Starting at the line containing "Close the bottom Console drawer" and ending at the line containing "tap(1011, 817)", rewrite those lines with "drawer" changed to "panel" and nothing else altered. Leave the pictures out of your answer.

** Material to process **
================

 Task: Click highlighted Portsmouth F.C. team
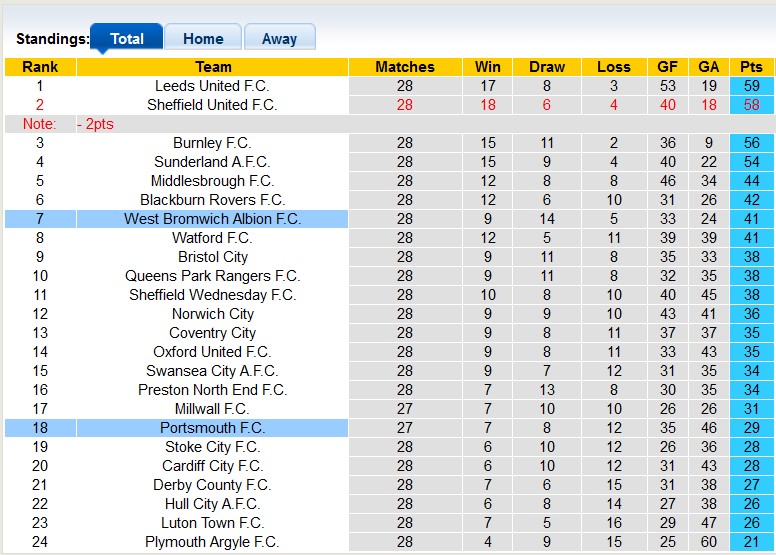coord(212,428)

================

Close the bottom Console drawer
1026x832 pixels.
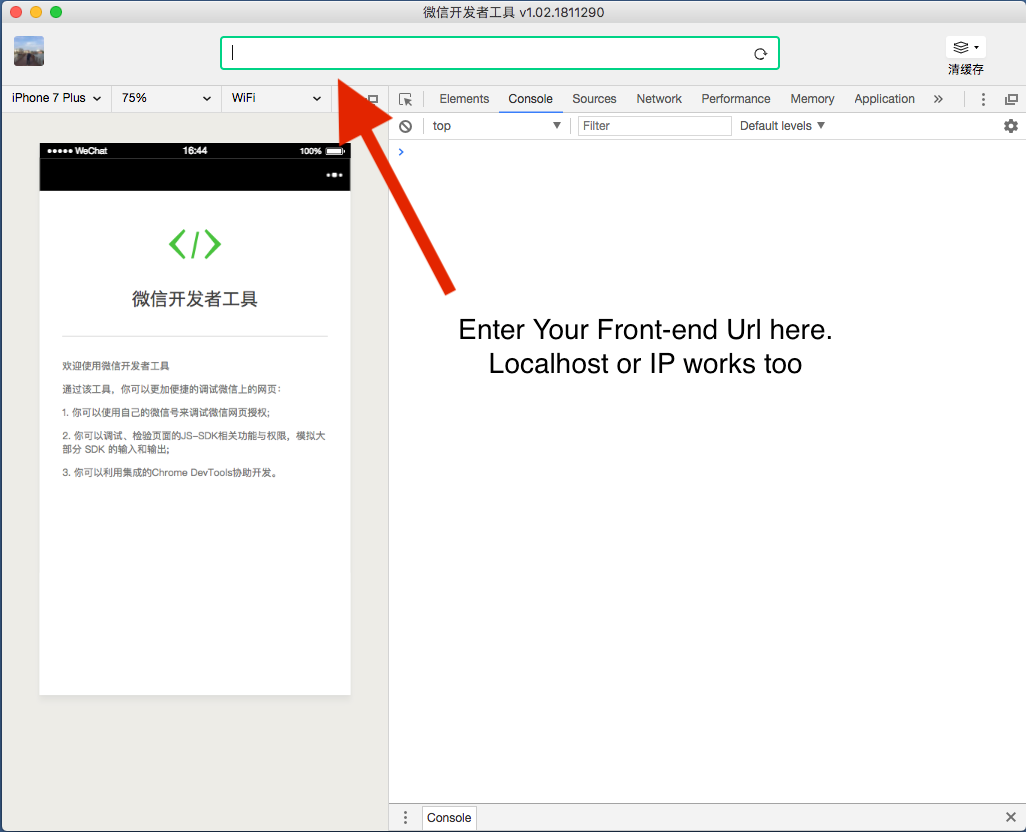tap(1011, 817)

================

** Answer to this exercise **
Close the bottom Console panel
1026x832 pixels.
tap(1011, 817)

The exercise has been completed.